CHONGQING, China, July 13: China has completed the world’s largest railway station, Chongqing East, in the mountainous municipality of Chongqing after an intensive construction effort that took just 38 months.
Built in one of southwestern China’s most rugged terrains, the sprawling transport hub is reported to be six times larger than New York’s Grand Central Terminal, 15 times larger than Leipzig Hauptbahnhof—the largest railway station in Europe—and more than twice the size of Vatican City.
The station features 29 platforms and 15 railway tracks designed to accommodate China’s longest high-speed bullet trains. Its 400-meter-long platforms can handle up to 16,000 passengers per hour during peak travel periods.
A striking engineering feature of the complex is its massive steel-truss roof, weighing approximately 16,500 tonnes, which sits atop an eight-storey terminal building.

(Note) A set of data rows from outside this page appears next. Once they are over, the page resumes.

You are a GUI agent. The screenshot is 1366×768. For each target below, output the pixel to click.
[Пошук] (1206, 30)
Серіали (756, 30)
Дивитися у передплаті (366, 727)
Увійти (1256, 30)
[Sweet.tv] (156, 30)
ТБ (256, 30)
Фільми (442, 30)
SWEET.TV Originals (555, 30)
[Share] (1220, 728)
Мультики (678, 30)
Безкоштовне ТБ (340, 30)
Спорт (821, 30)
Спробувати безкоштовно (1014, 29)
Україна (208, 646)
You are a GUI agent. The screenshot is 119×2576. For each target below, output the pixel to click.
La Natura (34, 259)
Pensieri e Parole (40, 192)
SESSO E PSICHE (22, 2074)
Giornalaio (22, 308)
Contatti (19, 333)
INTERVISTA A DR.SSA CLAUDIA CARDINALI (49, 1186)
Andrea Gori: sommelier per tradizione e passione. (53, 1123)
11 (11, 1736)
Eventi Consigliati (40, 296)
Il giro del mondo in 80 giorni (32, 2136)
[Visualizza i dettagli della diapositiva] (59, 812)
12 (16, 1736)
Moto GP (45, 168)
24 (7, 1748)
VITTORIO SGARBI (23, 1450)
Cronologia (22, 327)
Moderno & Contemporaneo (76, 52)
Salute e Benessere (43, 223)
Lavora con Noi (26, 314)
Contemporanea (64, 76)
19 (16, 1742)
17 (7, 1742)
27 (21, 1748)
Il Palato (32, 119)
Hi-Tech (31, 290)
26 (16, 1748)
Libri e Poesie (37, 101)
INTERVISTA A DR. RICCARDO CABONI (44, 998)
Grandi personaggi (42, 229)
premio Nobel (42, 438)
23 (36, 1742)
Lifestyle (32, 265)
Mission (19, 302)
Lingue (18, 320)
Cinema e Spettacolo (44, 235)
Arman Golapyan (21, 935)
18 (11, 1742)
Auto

According to China’s state-run Xinhua News Agency, engineers first blasted away sections of a mountain with explosives to create level ground for the project. Construction required nearly 2 million cubic meters of concrete and around 366,000 tonnes of steel.
The mega project employed about 40,000 workers alongside a large fleet of robotic construction equipment, highlighting China’s rapid infrastructure development capabilities.
Completing a project of this scale in just 38 months is considered remarkable, as similar large-scale infrastructure developments in many countries often spend longer than that in planning and regulatory approval alone.